__EXERCISE BRIEF__. Every line from the one with "Viewport: 1000px width, 702px" to the one with "Given: Click the 立即探索 search button", including those two, is to be copied exactly; all other lines of the entries below are left out.

· · · ·

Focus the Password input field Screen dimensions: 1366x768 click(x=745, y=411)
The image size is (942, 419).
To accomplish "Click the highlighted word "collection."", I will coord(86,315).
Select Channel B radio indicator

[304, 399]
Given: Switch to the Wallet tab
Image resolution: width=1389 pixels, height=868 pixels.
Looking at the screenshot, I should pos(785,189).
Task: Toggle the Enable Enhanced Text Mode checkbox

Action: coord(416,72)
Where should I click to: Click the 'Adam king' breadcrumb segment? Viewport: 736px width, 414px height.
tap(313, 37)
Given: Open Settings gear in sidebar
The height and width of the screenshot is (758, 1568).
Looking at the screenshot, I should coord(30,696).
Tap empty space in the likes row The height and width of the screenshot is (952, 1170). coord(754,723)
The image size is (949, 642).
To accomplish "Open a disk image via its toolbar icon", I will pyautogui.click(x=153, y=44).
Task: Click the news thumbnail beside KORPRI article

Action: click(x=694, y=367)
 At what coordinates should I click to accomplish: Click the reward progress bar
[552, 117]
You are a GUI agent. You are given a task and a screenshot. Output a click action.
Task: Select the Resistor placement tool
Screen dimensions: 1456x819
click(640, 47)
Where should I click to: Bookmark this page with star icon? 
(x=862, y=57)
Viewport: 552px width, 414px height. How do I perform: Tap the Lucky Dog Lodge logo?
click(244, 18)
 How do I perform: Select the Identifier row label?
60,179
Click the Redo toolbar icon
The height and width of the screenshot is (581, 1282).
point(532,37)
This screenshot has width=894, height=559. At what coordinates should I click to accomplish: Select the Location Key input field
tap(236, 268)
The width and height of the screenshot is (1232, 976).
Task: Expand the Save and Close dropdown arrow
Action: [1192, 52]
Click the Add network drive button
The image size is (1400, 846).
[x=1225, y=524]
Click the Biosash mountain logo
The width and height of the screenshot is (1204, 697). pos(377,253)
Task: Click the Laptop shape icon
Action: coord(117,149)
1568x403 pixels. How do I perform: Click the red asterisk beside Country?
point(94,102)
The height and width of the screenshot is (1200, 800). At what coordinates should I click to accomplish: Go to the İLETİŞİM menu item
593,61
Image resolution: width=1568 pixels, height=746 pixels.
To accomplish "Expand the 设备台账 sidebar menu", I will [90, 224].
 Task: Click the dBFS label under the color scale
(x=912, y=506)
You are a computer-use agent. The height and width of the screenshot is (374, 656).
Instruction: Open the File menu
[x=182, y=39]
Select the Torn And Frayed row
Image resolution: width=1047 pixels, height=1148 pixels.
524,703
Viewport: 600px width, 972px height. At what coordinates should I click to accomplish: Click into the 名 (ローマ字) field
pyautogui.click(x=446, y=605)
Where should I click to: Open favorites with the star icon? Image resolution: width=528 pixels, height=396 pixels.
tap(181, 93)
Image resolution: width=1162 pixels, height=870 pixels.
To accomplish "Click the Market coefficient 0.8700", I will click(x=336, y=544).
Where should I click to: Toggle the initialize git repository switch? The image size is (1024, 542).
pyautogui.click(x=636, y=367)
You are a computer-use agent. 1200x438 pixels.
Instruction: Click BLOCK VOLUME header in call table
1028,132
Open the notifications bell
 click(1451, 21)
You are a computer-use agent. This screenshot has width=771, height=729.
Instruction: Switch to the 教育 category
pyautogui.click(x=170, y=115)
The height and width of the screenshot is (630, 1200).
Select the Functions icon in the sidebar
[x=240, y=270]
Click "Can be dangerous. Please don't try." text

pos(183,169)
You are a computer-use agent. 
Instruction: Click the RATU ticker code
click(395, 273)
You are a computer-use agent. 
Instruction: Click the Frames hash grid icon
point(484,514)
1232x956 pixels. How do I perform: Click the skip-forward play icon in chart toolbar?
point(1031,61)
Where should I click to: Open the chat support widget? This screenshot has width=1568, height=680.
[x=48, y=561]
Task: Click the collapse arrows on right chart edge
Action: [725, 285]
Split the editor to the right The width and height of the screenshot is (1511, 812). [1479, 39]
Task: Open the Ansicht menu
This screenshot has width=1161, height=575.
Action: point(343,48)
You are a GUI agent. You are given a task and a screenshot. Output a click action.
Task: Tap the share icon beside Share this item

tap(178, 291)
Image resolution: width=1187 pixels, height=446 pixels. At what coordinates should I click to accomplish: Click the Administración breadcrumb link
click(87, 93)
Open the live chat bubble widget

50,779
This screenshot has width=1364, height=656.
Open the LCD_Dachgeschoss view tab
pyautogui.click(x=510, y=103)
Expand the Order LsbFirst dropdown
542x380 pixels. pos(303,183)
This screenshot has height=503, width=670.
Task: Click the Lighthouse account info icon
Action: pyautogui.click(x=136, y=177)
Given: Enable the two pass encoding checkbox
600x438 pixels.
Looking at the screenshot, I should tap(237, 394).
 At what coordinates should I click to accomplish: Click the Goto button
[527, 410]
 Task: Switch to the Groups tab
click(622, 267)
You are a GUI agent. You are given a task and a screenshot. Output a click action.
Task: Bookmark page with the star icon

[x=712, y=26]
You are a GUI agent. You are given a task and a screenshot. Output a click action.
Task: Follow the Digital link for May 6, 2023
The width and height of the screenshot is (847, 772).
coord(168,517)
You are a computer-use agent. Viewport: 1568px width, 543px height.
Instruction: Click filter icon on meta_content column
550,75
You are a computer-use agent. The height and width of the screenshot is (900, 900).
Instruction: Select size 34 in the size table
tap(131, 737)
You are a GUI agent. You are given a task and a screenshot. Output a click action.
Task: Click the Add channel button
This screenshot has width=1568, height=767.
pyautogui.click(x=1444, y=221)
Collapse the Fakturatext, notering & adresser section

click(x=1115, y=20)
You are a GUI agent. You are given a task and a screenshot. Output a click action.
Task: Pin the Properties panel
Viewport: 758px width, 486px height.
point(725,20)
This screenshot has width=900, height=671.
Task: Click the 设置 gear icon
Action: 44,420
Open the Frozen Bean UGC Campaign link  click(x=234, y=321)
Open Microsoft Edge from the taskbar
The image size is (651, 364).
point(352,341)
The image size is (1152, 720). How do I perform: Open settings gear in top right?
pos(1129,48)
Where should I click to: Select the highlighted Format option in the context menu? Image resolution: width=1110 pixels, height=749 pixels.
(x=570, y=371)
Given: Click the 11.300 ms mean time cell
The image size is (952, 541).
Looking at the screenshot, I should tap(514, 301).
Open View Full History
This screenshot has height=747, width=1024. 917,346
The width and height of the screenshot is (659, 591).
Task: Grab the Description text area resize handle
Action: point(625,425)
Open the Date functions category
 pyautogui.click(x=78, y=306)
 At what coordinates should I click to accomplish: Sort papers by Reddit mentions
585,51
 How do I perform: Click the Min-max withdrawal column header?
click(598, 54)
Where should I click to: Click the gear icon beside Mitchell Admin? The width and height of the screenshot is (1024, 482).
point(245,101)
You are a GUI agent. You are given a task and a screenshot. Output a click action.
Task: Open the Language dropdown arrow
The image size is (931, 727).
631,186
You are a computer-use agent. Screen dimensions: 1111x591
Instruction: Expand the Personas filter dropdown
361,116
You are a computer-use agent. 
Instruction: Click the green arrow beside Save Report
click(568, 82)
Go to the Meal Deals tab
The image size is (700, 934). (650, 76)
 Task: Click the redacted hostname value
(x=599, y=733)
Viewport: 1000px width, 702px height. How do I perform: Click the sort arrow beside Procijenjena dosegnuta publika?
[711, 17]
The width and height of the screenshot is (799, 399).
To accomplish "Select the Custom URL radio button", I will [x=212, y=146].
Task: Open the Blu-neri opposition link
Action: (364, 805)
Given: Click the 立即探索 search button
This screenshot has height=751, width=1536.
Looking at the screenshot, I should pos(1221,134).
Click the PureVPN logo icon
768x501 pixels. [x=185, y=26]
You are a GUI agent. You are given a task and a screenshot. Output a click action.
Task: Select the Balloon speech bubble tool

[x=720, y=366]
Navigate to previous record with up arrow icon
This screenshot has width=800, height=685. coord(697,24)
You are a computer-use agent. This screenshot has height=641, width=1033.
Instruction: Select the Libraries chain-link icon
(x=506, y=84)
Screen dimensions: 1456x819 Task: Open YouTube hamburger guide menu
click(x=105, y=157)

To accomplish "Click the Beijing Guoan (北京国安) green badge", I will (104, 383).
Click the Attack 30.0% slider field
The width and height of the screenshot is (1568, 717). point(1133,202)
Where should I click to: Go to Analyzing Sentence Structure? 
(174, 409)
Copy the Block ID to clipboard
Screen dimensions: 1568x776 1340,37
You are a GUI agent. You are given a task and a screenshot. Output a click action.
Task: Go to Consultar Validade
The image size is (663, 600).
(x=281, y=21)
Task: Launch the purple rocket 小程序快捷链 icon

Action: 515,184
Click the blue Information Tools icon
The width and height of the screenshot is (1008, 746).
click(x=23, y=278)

· · · ·

__ANSWER SPACE__.
Viewport: 1000px width, 702px height. How do I perform: Click the sort arrow beside Procijenjena dosegnuta publika?
[711, 17]
The width and height of the screenshot is (799, 399).
To accomplish "Select the Custom URL radio button", I will [x=212, y=146].
Task: Open the Blu-neri opposition link
Action: (364, 805)
Given: Click the 立即探索 search button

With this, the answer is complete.